Fumio Kishida also pledged to revitalize regional economies while rectifying excessive concentration of the population and industries in the Tokyo metropolitan area
"The economic gap will widen further if we do the same things we have been doing," Kishida said, while admitting deregulation and structural reforms promoted by Prime Minister Yoshihide Suga and his predecessor Shinzo Abe "undoubtedly yielded results."
"Unless we properly distribute the fruits of growth, we cannot prevent disparities from widening," Kishida said at a news conference in Tokyo, promising to fulfill the expansion of the middle class by providing support to those raising children.
Kishida also pledged to revitalize regional economies while rectifying excessive concentration of the population and industries in the Tokyo metropolitan area.
In order to achieve the country's goal of net zero emissions by 2050, Kishida said Japan needs not only renewable energy, such as hydrogen and nuclear energy, but various options, and he also mentioned the need to maintain nuclear technology.

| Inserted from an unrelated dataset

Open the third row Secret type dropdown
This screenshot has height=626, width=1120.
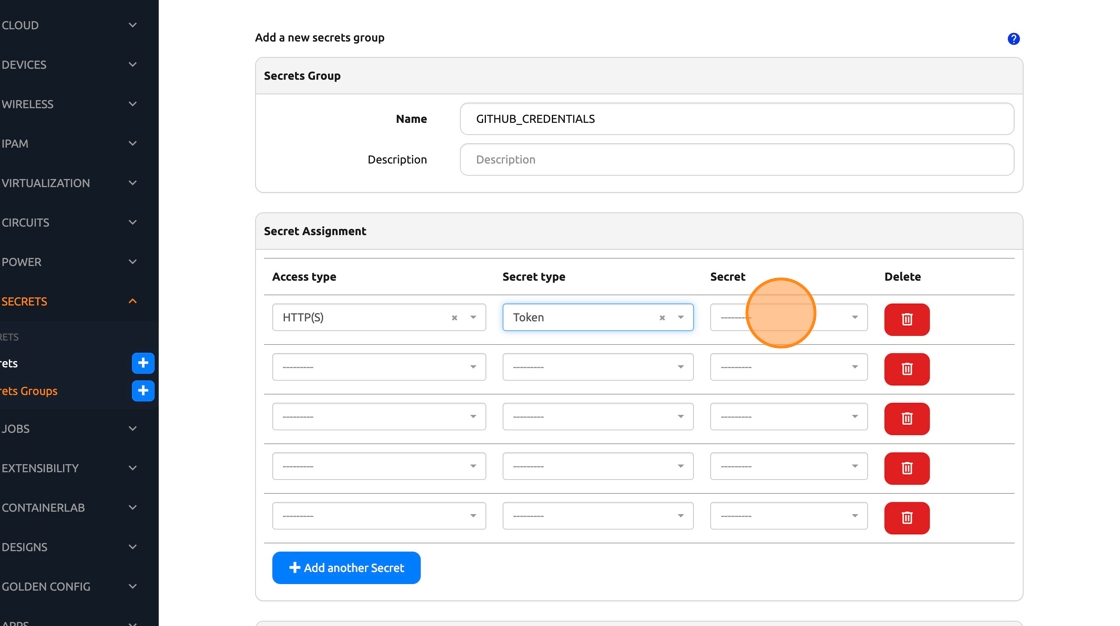coord(597,417)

In late August, Kishida declared his bid for the leadership race of the LDP on Sept 29, which will effectively determine the next prime minister as the LDP controls the powerful lower house of parliament.
As last week Suga suddenly announced that he intended to resign, the election is now projected to be contested between Kishida, former communications minister Sanae Takaichi and vaccine chief Taro Kono.
Takaichi has formally announced her bid on Wednesday, while Kono is expected to do so later this week.
Meanwhile, four opposition parties including the main opposition Constitutional Democratic Party of Japan (CDPJ) reached an agreement on a set of corporate pledges on Wednesday, including lowering the consumption tax rate and achieving a zero-carbon society without nuclear energy.
The CDPJ and Reiwa Shinsengumi also vowed to lift the minimum wage, opposed to amend the Constitution and allowing couples to keep separate surnames after marriage the occasion they wish to.